EXERCISE REQUIREMENTS | Please print nothing but the lines from the one with "Select the arrow" to the last line of the records below, and omit pictures.

ENTRIES SHOWN |
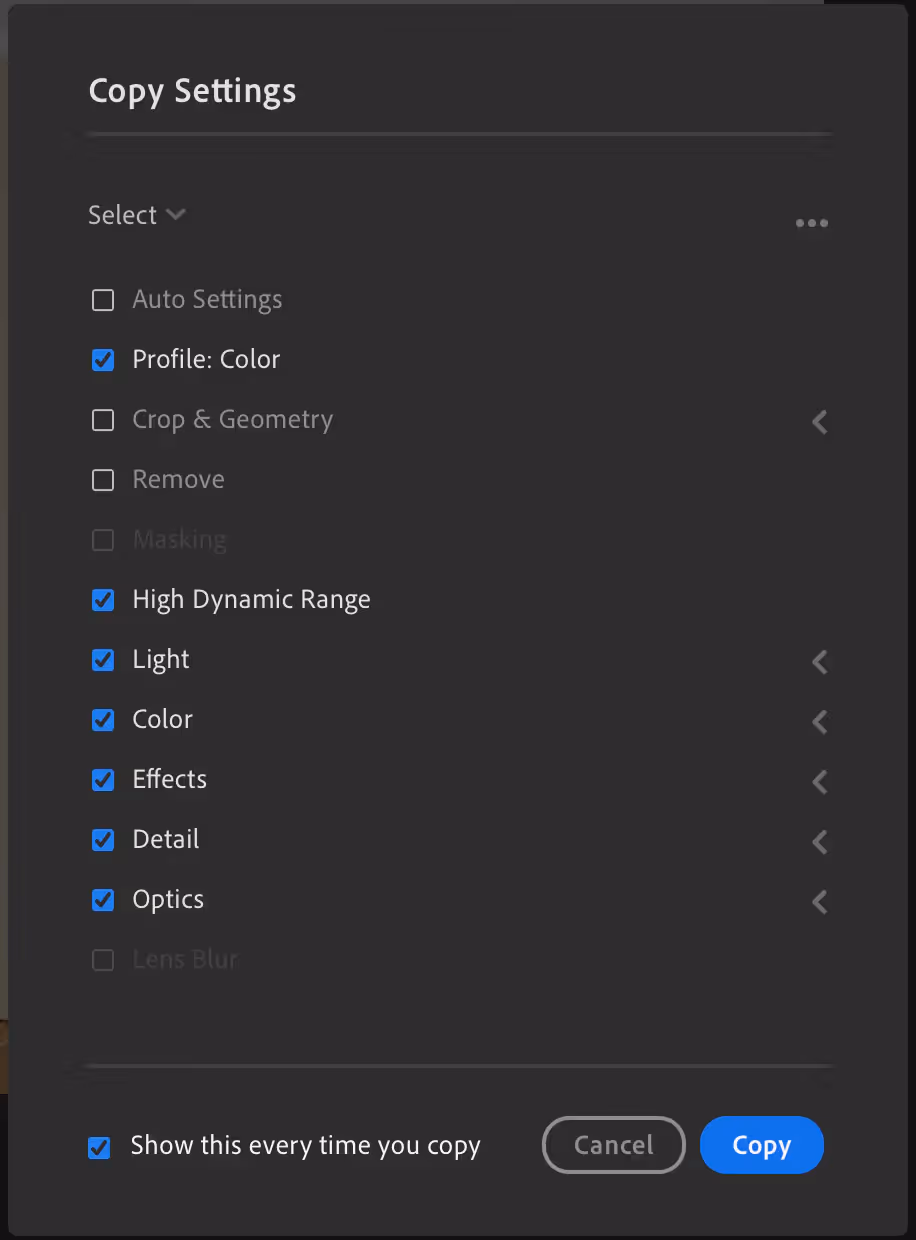Click the Cancel button
The width and height of the screenshot is (916, 1240).
[613, 1145]
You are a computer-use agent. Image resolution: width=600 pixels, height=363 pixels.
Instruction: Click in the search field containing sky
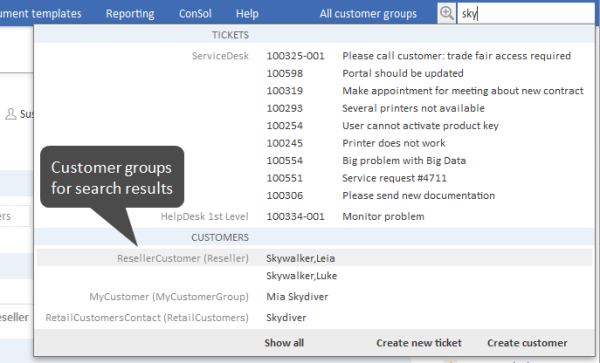[526, 14]
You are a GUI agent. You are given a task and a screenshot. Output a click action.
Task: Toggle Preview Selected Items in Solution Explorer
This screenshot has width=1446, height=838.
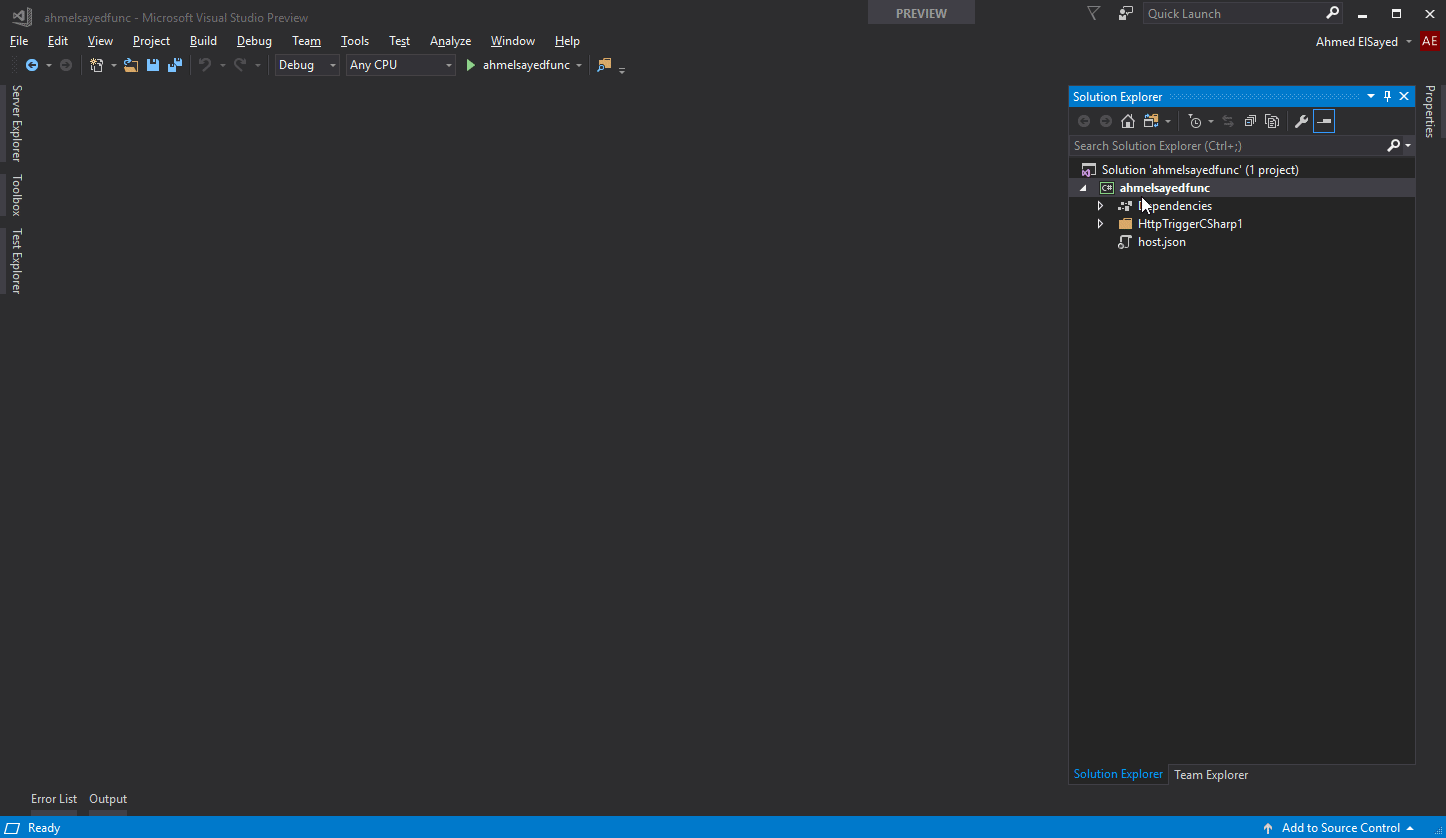(1324, 121)
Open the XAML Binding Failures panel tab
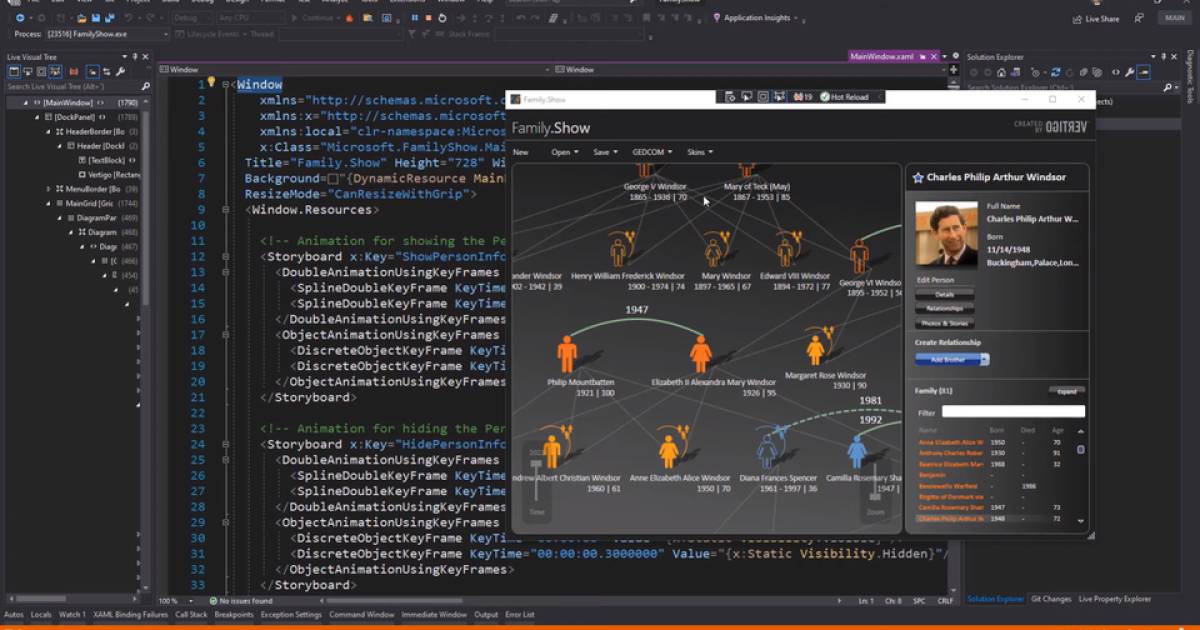1200x630 pixels. (x=132, y=616)
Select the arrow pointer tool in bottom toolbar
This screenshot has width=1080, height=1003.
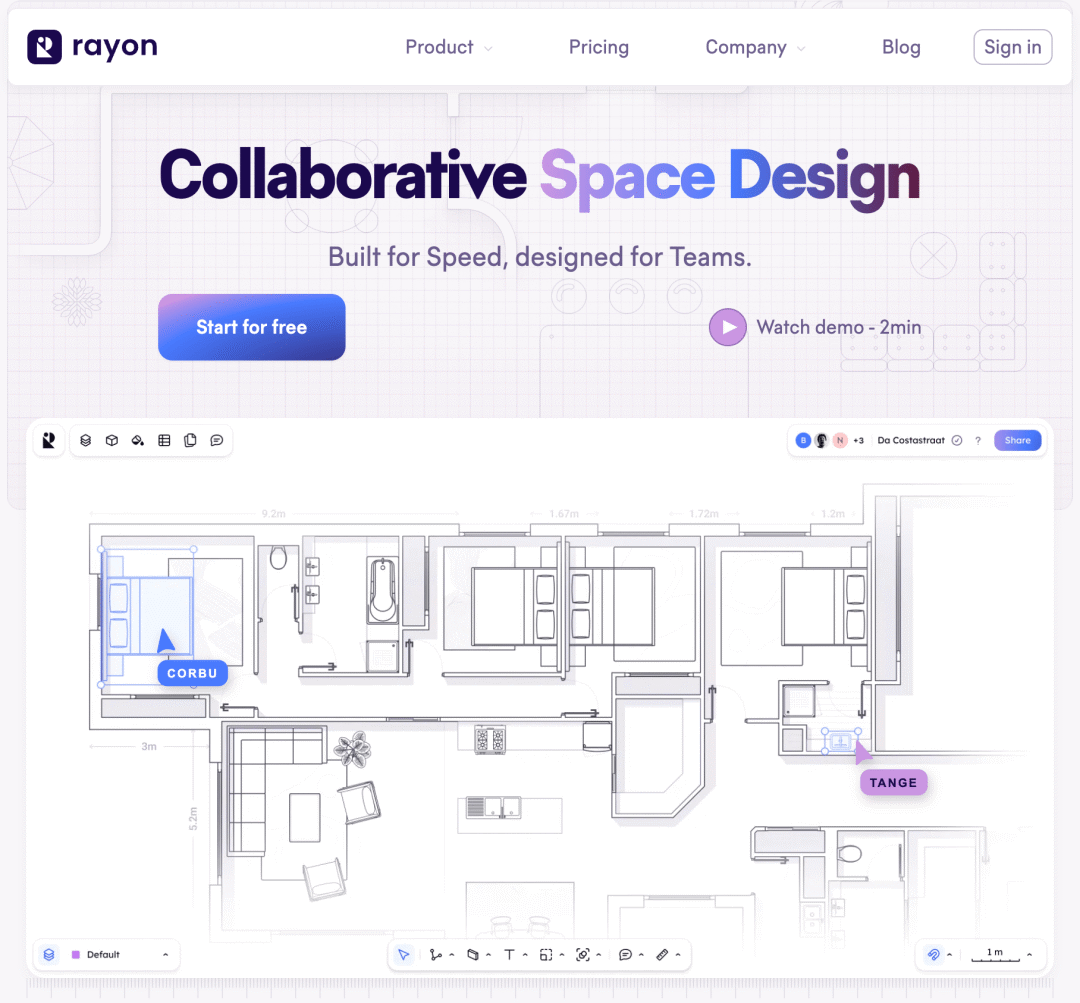pos(403,955)
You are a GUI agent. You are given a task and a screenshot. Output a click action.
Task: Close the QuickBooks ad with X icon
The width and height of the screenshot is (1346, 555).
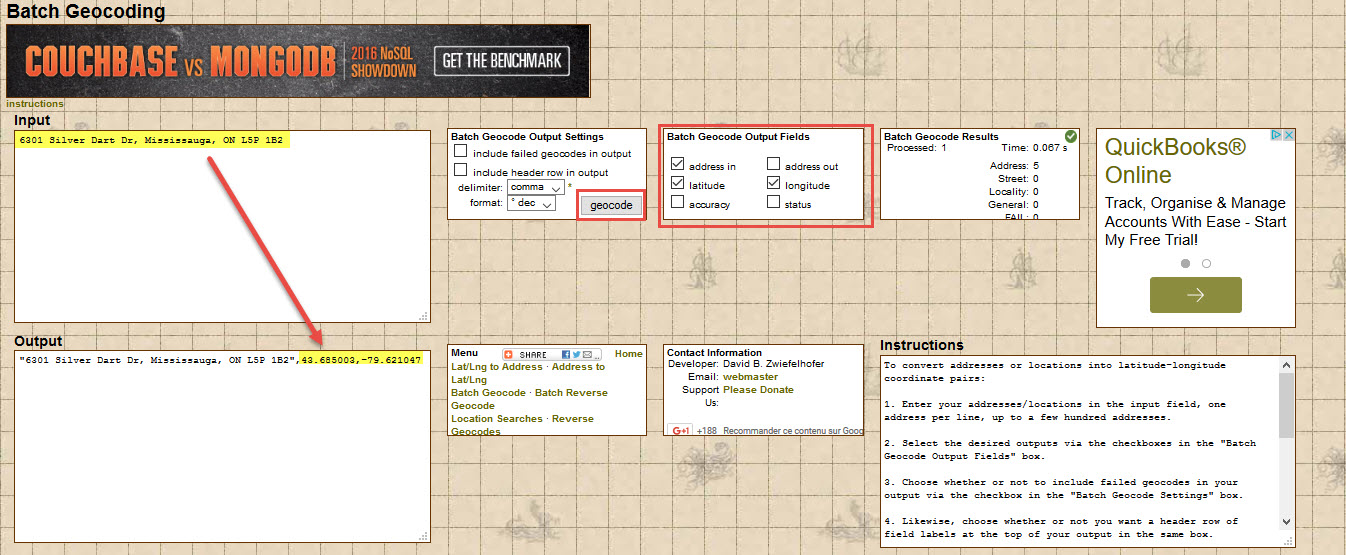(x=1289, y=136)
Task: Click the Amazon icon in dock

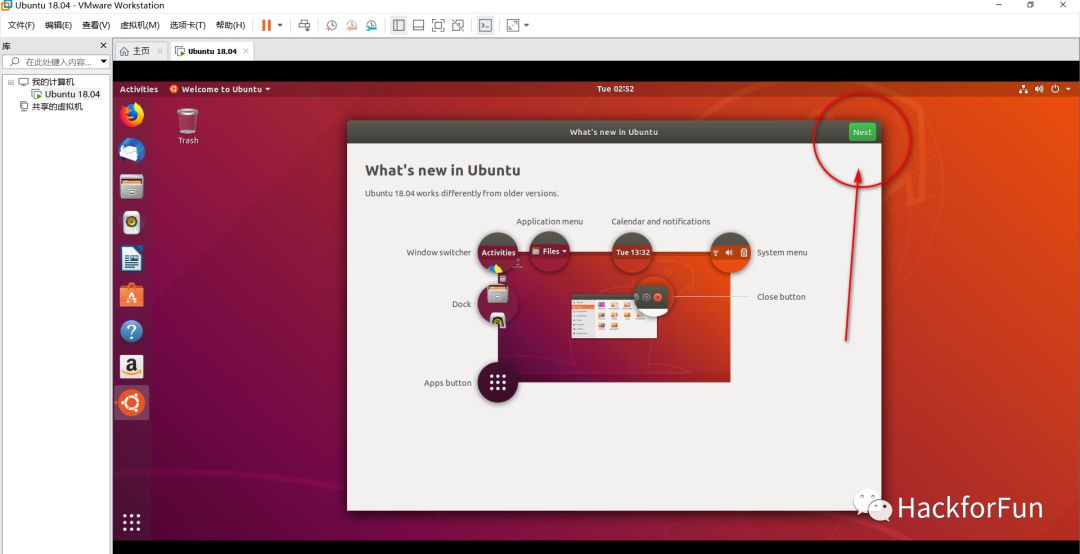Action: (131, 367)
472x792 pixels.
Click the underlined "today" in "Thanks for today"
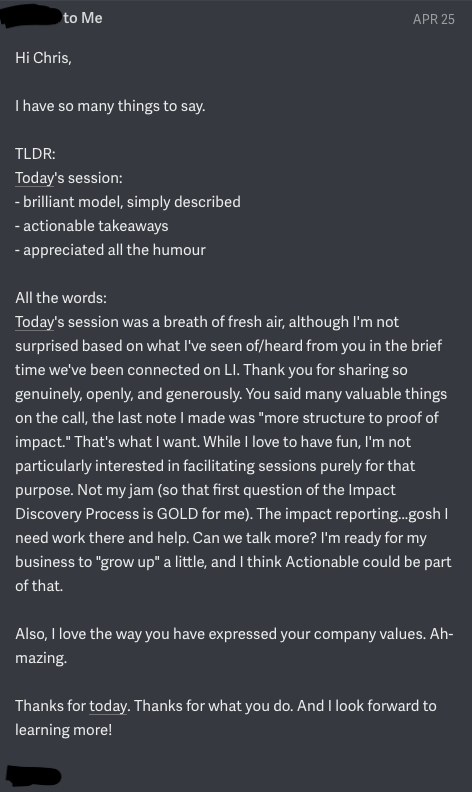coord(108,706)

THE COMPLETED TASK |
Select the arrow pointer tool in bottom toolbar
This screenshot has width=1080, height=1003.
pos(403,955)
You are a GUI agent. You are given a task and a screenshot. Output a click action.
Task: Close the QuickBooks ad with X icon
The width and height of the screenshot is (1346, 555).
(x=1289, y=136)
Task: Click the Amazon icon in dock

Action: (131, 367)
472x792 pixels.
Click the underlined "today" in "Thanks for today"
coord(108,706)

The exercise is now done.